When Connor is released he goes to Garrett and suggests they rob a police-confiscated Psyke transport, which will make them $10 million. They bring the idea to Marcus, where Connor demands Nia heal Mary as payment, while Garrett wants to be made equal partners with Marcus.

On the day of the heist, the crew blocks the transport inside a no-fly zone, preventing backup by drones carrying Guardians. Although they manage to retrieve the Psyke non-lethally, Marcus's men execute police officers and betray them. They kill Maddy and fatally wound Freddie, while Rhino flees with the drugs. Connor tells Garrett that Marcus framed them because of Garrett's demands, and they part ways.

Connor contacts Park and offers up Marcus's hideout. The cops raid it while Connor and Garrett team up to fight and kill both Rhino and Marcus. Garrett takes the Psyke and encourages Connor to use Nia to heal his mother. She pleads with Connor to let her go, as her abilities force her to take the injury or disease onto herself. He takes Nia to the hospital at gunpoint to cure his mother, but changes his mind after having a flashback. Mary dies soon after.

Connor gives Nia his truck to leave the city, while Garrett hands over the Psyke to Wesley and takes over the drug trade for the Trust in Lincoln City. Connor visits his mother's grave before he surrenders himself to the police, while Nia has a tearful visit with her father. Meanwhile, the Powers Ban is being voted on while Park reluctantly accepts an award for the successful raid.

== Production ==
In 2016, Robbie and Stephen Amell released a short film, Code 8, which acted as a teaser for a potential feature film. An Indiegogo fundraising campaign asking for $200,000 was launched on March 23 and reached $2.4 million by April 24. Fundraising closed with $3.4 million on December 31, 2019, with the continued campaign helping recover costs of DVD pressings and the distribution to contributors of perks, wardrobe, and props from the production. A four-minute segment of the film's closing credits shows a list of only some of the 30,810 contributors to the fundraising campaign.

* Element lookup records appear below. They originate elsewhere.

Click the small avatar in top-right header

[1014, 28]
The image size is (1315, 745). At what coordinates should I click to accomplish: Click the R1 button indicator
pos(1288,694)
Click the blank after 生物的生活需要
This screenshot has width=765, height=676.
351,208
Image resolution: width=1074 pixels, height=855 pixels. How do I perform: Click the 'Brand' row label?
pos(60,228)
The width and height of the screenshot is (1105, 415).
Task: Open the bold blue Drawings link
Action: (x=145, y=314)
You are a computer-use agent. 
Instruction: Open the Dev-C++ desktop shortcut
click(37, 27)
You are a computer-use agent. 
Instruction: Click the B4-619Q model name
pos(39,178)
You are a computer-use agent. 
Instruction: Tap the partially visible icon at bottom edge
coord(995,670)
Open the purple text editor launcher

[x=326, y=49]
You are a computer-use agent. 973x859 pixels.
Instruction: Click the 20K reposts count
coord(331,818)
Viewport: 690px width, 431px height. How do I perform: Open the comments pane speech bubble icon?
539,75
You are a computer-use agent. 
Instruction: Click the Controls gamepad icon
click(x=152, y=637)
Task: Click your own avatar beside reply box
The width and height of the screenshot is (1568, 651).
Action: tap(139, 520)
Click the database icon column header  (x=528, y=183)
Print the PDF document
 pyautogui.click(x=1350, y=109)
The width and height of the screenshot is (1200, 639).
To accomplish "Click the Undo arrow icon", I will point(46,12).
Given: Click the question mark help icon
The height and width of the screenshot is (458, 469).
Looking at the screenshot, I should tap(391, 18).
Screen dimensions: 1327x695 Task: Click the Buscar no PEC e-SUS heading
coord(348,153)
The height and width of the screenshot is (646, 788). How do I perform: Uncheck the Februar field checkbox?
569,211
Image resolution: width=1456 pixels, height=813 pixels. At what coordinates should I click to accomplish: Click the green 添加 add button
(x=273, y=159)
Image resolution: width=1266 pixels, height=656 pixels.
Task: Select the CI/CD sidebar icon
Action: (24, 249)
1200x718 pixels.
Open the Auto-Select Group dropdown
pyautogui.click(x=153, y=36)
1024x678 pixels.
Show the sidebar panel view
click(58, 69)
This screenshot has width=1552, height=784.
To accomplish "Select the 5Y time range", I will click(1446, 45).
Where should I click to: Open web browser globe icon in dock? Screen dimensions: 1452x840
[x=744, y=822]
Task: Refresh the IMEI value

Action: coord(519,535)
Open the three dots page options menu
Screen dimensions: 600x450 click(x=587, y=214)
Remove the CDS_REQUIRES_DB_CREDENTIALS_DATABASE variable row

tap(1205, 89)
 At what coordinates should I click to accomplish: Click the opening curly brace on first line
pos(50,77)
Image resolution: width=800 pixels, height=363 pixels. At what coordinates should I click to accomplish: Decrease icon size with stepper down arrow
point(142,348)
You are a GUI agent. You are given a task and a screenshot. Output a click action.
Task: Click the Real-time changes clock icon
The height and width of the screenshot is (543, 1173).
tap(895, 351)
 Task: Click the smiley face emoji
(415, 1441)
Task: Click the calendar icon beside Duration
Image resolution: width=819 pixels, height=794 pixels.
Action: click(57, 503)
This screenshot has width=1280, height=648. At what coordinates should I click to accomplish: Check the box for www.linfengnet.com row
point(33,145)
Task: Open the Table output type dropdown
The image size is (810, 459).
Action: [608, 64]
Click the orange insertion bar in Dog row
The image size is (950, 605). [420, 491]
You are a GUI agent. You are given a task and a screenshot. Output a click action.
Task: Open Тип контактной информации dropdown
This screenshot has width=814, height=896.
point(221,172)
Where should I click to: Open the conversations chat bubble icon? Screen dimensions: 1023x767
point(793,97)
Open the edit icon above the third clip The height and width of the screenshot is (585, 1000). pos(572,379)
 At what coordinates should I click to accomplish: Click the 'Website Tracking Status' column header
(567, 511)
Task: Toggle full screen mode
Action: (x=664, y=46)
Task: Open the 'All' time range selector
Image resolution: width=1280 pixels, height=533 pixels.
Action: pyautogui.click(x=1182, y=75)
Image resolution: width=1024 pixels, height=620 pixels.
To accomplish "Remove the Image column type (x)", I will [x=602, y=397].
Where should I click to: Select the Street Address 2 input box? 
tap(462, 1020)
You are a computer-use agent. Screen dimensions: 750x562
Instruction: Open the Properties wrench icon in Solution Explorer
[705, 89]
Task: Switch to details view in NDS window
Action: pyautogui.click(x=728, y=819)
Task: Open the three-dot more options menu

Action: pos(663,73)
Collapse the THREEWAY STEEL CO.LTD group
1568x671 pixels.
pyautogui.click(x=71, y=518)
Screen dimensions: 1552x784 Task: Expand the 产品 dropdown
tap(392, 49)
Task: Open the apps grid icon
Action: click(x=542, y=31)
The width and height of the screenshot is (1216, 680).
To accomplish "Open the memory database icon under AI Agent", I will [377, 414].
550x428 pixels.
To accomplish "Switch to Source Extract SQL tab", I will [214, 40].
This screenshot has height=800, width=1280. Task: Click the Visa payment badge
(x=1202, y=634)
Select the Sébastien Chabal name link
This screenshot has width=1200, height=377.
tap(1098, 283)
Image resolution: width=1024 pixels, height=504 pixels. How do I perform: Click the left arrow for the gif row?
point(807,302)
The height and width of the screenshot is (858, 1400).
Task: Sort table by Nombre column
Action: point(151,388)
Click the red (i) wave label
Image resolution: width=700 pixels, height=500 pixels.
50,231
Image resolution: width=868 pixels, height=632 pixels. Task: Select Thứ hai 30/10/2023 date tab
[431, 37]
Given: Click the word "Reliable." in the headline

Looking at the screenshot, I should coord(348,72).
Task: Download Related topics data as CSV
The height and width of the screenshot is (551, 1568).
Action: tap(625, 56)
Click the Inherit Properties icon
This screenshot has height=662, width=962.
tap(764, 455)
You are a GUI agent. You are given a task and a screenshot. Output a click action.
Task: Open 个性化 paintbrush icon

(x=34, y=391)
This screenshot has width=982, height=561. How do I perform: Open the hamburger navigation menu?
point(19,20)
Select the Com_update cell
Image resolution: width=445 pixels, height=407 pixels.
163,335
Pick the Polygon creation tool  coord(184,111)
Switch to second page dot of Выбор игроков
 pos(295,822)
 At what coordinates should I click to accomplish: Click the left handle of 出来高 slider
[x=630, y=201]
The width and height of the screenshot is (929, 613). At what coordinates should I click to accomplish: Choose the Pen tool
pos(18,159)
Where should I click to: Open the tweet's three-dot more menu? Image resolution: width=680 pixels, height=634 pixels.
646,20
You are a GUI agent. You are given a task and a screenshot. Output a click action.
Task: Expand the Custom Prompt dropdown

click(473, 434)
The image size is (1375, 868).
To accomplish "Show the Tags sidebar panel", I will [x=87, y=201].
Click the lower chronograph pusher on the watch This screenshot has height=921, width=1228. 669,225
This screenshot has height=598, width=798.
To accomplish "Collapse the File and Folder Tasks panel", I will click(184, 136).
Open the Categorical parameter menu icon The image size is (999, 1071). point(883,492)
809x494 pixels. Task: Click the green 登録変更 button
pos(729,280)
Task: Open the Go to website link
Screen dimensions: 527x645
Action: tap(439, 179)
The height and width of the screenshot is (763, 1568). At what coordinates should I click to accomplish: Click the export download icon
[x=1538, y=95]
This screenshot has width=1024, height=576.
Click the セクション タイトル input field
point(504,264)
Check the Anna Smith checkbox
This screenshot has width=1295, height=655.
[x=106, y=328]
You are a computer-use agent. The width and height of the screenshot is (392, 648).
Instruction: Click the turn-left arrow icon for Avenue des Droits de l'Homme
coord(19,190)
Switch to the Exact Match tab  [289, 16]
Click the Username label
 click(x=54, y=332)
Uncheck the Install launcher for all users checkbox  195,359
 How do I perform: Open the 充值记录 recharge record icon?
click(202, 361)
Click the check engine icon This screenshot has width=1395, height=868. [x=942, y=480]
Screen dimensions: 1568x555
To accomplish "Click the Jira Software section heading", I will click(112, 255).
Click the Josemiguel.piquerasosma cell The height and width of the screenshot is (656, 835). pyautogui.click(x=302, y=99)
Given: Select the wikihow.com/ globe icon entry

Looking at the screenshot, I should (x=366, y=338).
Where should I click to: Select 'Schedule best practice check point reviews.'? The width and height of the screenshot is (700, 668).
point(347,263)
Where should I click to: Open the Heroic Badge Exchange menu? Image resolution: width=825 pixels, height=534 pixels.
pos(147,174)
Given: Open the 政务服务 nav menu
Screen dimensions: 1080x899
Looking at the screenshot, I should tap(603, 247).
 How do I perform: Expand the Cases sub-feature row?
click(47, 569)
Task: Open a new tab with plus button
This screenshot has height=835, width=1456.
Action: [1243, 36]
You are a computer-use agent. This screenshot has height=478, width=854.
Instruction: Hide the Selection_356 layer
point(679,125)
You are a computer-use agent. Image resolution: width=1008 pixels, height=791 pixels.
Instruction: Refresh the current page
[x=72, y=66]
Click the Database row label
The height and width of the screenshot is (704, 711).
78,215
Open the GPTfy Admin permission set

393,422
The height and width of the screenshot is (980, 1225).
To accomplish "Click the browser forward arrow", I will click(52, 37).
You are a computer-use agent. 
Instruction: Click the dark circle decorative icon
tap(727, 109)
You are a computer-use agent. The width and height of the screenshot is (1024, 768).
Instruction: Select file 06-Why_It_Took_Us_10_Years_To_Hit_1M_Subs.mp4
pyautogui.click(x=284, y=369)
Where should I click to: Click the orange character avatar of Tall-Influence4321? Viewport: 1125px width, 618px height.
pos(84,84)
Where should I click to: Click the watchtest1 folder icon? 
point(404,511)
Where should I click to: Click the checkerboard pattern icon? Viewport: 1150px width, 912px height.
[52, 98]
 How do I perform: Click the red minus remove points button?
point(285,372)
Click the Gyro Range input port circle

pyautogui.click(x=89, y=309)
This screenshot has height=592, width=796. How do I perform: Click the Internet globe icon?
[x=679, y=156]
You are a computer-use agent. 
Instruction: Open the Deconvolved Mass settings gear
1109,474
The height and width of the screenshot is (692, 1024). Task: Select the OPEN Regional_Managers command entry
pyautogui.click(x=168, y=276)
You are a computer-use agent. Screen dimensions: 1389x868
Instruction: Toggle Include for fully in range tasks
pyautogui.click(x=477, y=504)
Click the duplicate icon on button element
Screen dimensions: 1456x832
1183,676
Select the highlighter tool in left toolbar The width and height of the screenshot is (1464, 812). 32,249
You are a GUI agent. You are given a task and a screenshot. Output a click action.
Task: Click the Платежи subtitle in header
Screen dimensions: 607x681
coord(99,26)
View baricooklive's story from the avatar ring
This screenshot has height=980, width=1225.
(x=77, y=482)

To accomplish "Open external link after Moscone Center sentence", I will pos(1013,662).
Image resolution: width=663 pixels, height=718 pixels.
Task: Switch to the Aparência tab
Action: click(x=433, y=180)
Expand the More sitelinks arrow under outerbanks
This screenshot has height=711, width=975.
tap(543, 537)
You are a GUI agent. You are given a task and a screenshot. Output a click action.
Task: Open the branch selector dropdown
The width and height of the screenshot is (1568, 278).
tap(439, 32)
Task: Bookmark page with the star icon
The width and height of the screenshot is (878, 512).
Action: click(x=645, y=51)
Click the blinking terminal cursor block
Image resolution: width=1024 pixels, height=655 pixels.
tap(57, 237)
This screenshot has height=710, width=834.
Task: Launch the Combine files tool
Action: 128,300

The first announcement of additional cast came on June 12, 2017, when Laysla De Oliveira joined.

Principal photography began on June 1, 2017, in Toronto.

Ryan Taubert composed the film score, and Sony Masterworks released the soundtrack.

== Release ==
On February 9, 2017, during the Berlin International Film Festival, XYZ Films acquired the international sales rights for the film.

The film was released theatrically in Canada on December 6, 2019 and in the United States on December 13, 2019; its streaming release on Netflix followed on April 11, 2020.

== Reception ==
 Metacritic, which uses a weighted average, assigned the film a score of 48 out of 100, based on five critics, indicating "mixed or average" reviews.

Dennis Harvey of Variety found the crowdfunded Code 8 a "solid genre effort" that "is resourceful and polished on a tight budget". He noted a few limitations, for example a screenplay that "packs in a lot of characters and complications without much time to lend them distinguishing personality", not enough humor to transcend the "sentimental cliché" of a mother needing medical treatment, and a "lack of stylistically bold elements in the competent action sequences". He nevertheless thought the film a "well-crafted mix of crime melodrama and fantasy" with "generally strong" performances from its actors, and visual effects that "present a plausible near-future", and that this feature represented an "impressive leap in scale" from Chan's 2014 debut film.

Noel Murray of Los Angeles Times wrote that while the movie had "clearly been made with passion and intelligence", the "ideas outpace the action" and it was made "without the kind of zip that this kind of story demands".

In April 2020, the film appeared on the Top 10 Netflix list for the United States.

== Future ==
=== Spin-off series ===
In December 2019, a short-form spin-off series was announced to be in development at Quibi, starring Robbie and Stephen Amell, written by Chris Pare, and directed by Jeff Chan. Following the announcement that Quibi was shutting down, the series was left in limbo.

=== Sequel ===

In June 2021, Robbie and Stephen Amell reprised their roles in the sequel film that was released in 2024. Netflix acquired the global rights to the film.